» What you are asked to do
Leave out every picture, and return exactly the lines from the line containing "You are a computer-use" through the end of the records below, both inclusive.

» Data supplied

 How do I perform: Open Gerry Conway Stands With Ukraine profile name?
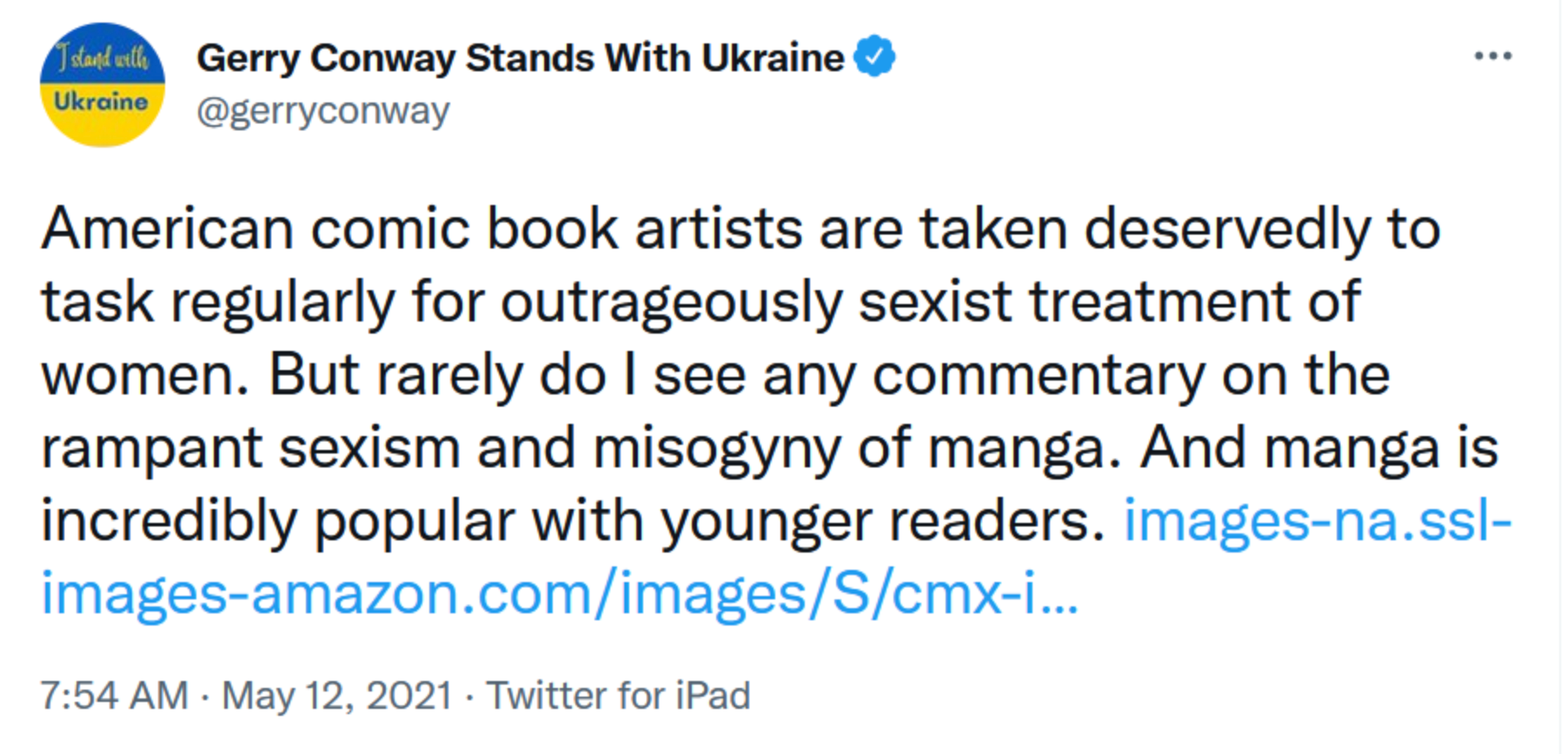point(520,58)
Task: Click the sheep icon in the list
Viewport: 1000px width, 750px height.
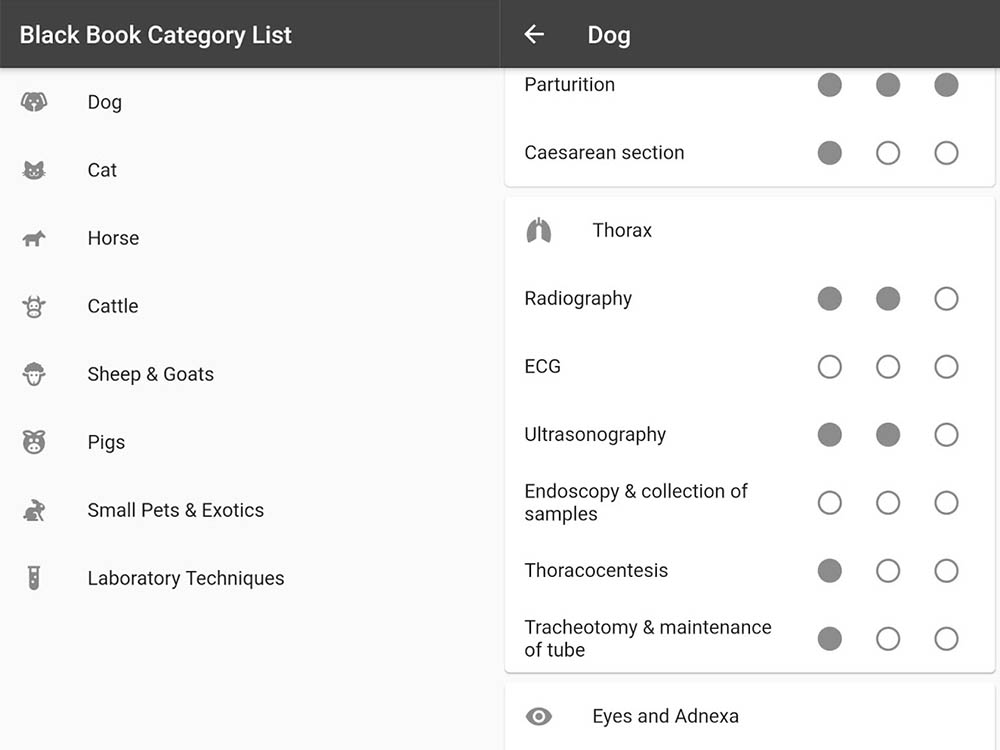Action: click(x=34, y=374)
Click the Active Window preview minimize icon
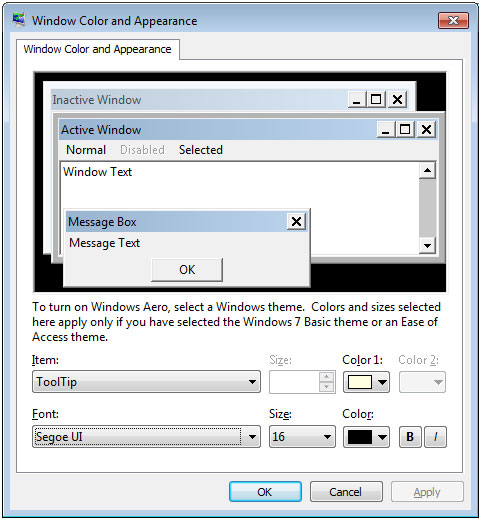The image size is (481, 520). (386, 129)
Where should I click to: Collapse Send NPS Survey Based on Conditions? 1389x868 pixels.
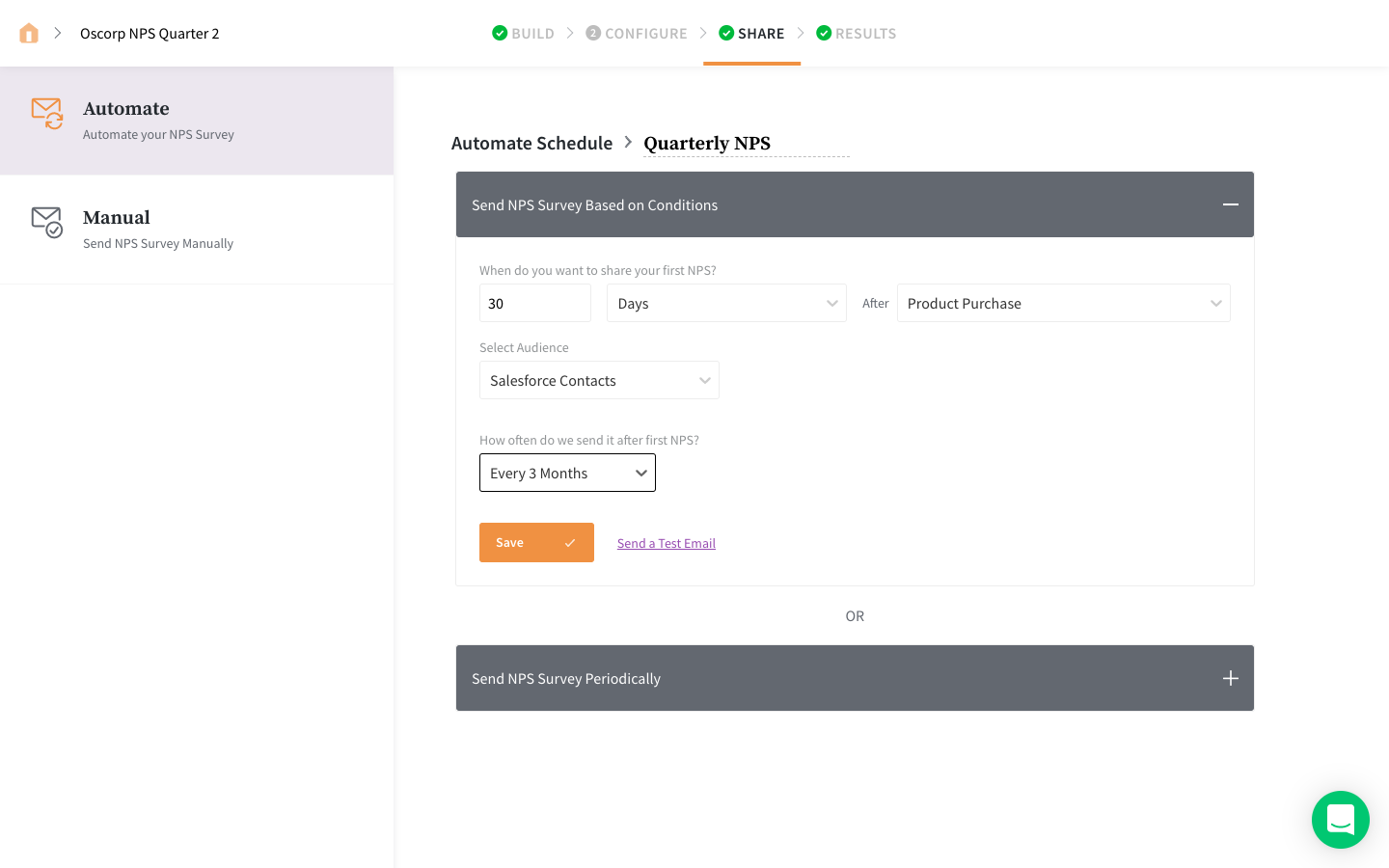(1230, 204)
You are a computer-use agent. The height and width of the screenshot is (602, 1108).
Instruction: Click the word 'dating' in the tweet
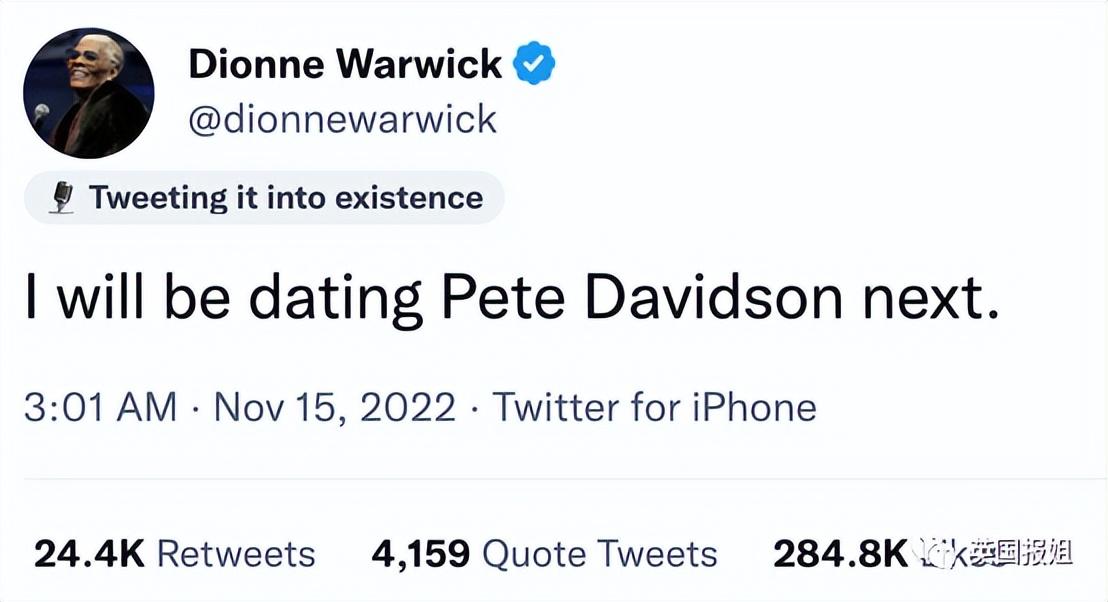pyautogui.click(x=335, y=300)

» Problem solution
You are a computer-use agent. The height and width of the screenshot is (602, 1108).
Instruction: Click the word 'dating' in the tweet
pyautogui.click(x=335, y=300)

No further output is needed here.